What you need to do:
In the answer, give only the lines from the one containing "The height and width of the screenshot is (1092, 1092)." to the end of the listing below, each reproduced word for word.

The records:

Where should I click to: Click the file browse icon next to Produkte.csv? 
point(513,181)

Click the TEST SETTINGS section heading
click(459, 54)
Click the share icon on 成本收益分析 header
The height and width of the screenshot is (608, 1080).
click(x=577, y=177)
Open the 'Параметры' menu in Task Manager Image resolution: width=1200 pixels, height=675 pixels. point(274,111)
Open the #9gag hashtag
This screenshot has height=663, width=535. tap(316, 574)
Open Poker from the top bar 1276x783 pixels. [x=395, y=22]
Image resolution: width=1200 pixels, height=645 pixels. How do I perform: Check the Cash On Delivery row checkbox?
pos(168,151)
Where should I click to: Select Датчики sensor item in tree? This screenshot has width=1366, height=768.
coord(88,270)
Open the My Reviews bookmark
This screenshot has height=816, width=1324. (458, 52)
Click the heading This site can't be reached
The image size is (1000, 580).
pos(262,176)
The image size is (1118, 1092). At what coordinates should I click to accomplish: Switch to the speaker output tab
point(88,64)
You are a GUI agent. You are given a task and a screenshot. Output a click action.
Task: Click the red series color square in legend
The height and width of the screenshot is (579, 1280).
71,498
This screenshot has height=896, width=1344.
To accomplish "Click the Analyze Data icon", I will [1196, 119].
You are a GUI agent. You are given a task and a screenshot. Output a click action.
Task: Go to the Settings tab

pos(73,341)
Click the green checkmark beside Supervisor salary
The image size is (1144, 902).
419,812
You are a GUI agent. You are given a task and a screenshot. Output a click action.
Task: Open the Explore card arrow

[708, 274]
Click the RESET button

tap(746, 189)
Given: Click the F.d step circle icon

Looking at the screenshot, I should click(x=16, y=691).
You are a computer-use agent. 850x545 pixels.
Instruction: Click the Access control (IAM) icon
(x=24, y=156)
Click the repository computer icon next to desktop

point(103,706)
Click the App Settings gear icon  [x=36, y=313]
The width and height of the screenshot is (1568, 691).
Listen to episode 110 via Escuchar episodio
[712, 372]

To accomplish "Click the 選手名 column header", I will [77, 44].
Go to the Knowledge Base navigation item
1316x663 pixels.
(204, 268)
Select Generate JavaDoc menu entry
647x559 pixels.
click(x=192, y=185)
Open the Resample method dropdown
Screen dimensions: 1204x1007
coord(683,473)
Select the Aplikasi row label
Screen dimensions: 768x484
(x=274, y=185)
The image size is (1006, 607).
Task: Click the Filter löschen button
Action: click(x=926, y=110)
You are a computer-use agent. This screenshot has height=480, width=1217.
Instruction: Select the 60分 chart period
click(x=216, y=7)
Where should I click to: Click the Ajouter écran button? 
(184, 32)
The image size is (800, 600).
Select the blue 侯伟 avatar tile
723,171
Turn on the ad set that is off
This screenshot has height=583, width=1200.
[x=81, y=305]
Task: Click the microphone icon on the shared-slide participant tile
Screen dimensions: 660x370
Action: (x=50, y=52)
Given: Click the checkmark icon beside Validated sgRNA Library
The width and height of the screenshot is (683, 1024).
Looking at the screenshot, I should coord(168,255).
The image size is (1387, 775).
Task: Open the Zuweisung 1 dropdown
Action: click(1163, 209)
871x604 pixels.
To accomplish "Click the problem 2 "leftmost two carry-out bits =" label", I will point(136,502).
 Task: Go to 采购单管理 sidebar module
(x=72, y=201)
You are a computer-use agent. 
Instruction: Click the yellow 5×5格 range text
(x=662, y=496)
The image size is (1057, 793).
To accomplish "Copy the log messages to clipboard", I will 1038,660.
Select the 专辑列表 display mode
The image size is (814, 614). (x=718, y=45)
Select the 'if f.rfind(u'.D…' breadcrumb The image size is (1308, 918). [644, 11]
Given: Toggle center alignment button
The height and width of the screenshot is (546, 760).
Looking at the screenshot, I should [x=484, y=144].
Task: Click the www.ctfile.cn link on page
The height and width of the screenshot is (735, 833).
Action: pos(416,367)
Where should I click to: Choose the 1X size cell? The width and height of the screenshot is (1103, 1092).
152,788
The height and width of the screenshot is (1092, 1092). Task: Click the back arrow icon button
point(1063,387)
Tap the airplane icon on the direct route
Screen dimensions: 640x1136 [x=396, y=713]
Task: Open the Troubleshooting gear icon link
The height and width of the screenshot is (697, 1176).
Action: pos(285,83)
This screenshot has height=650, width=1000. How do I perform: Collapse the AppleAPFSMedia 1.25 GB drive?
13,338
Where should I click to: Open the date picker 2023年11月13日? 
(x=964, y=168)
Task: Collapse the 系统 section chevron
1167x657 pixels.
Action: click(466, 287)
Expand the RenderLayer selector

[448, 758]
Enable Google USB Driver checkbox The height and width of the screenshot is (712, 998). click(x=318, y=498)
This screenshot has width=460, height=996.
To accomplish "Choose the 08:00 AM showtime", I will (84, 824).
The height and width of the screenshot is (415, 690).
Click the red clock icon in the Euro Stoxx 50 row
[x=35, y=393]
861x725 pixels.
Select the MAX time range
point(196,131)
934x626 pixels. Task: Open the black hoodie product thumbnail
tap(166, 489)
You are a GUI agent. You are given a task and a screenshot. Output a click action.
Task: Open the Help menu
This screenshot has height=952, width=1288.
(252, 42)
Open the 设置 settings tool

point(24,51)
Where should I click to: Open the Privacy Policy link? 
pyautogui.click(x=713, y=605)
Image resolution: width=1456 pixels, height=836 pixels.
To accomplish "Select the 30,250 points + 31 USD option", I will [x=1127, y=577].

Answer space:
The height and width of the screenshot is (1092, 1092). Task: Click the back arrow icon button
point(1063,387)
Tap the airplane icon on the direct route
Screen dimensions: 640x1136 [x=396, y=713]
Task: Open the Troubleshooting gear icon link
The height and width of the screenshot is (697, 1176).
Action: pos(285,83)
This screenshot has height=650, width=1000. How do I perform: Collapse the AppleAPFSMedia 1.25 GB drive?
13,338
Where should I click to: Open the date picker 2023年11月13日? 
(x=964, y=168)
Task: Collapse the 系统 section chevron
1167x657 pixels.
Action: click(466, 287)
Expand the RenderLayer selector

[448, 758]
Enable Google USB Driver checkbox The height and width of the screenshot is (712, 998). click(x=318, y=498)
This screenshot has width=460, height=996.
To accomplish "Choose the 08:00 AM showtime", I will (84, 824).
The height and width of the screenshot is (415, 690).
Click the red clock icon in the Euro Stoxx 50 row
[x=35, y=393]
861x725 pixels.
Select the MAX time range
point(196,131)
934x626 pixels. Task: Open the black hoodie product thumbnail
tap(166, 489)
You are a GUI agent. You are given a task and a screenshot. Output a click action.
Task: Open the Help menu
This screenshot has height=952, width=1288.
(252, 42)
Open the 设置 settings tool

point(24,51)
Where should I click to: Open the Privacy Policy link? 
pyautogui.click(x=713, y=605)
Image resolution: width=1456 pixels, height=836 pixels.
To accomplish "Select the 30,250 points + 31 USD option", I will [x=1127, y=577].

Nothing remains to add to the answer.